**Problem details**
Your output should repeat the entries below exactly. It should contain no images.

**Given entries**
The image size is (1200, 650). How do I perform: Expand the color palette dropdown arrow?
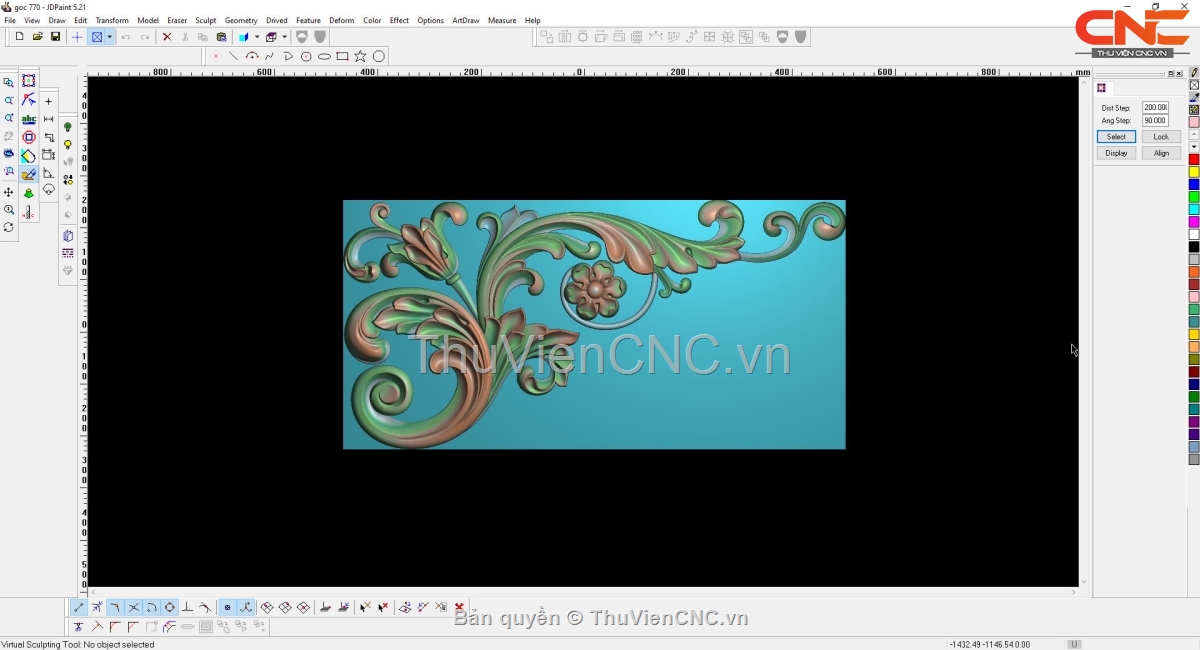(1194, 147)
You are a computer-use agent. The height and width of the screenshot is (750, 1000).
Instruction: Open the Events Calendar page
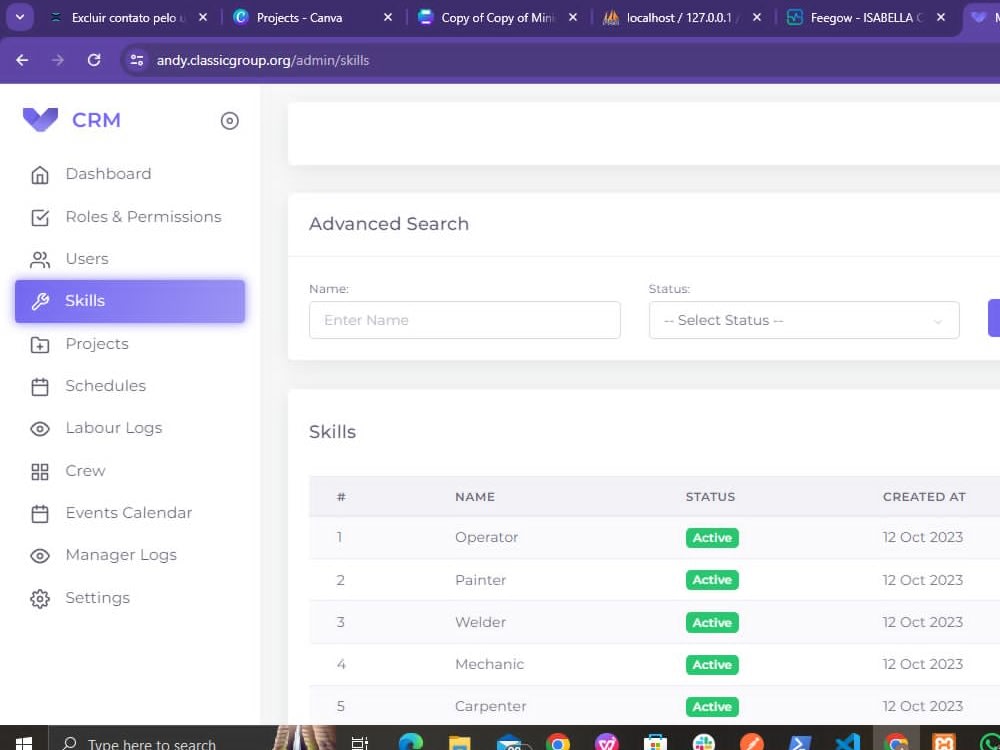40,513
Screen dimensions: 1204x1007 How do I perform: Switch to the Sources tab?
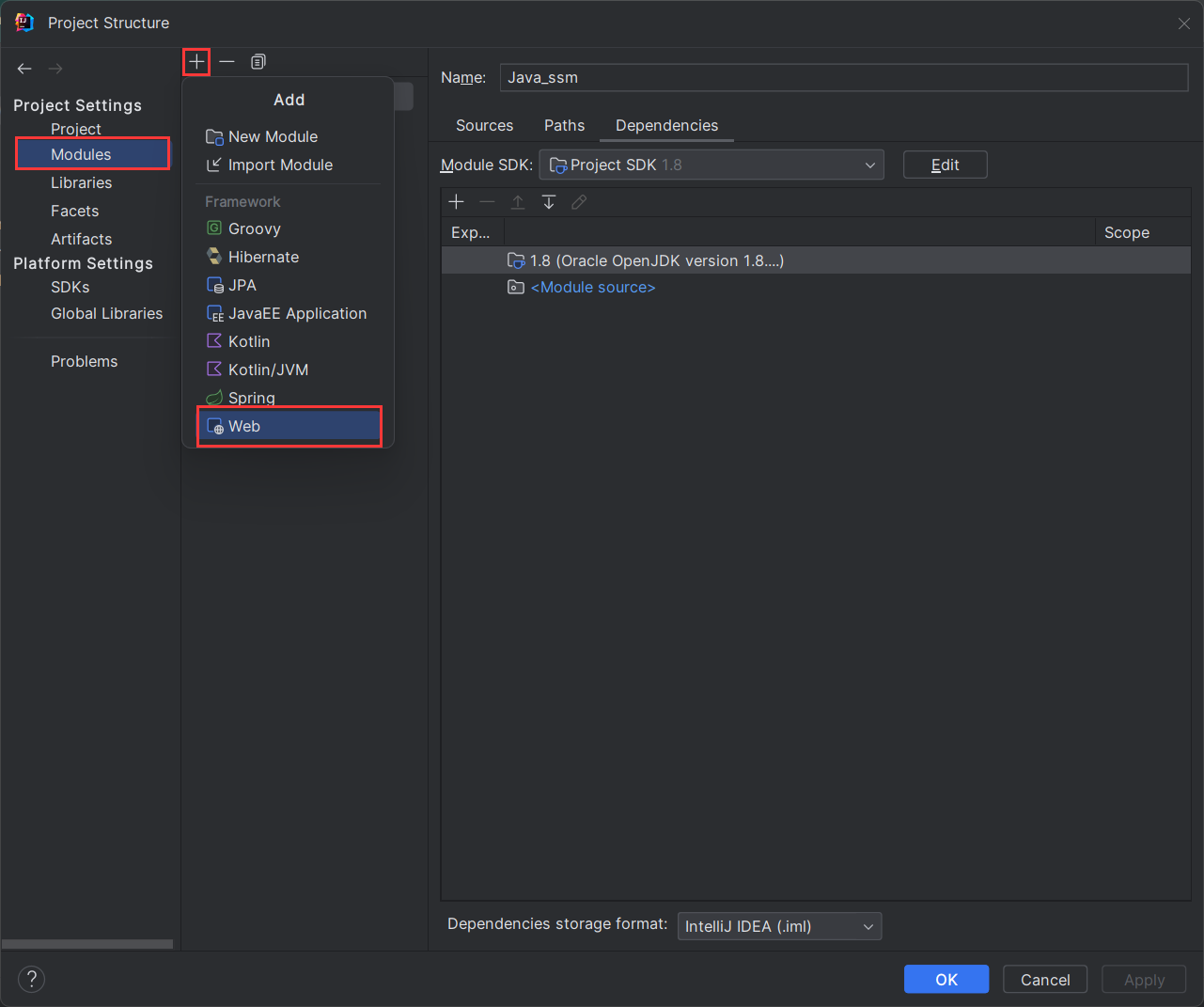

**Finished task**
The image size is (1200, 650). How do I perform: Expand the color palette dropdown arrow?
(1194, 147)
You are a computer-use agent. The height and width of the screenshot is (750, 1000).
Instruction: Open the Events Calendar page
40,513
Screen dimensions: 1204x1007 How do I perform: Switch to the Sources tab?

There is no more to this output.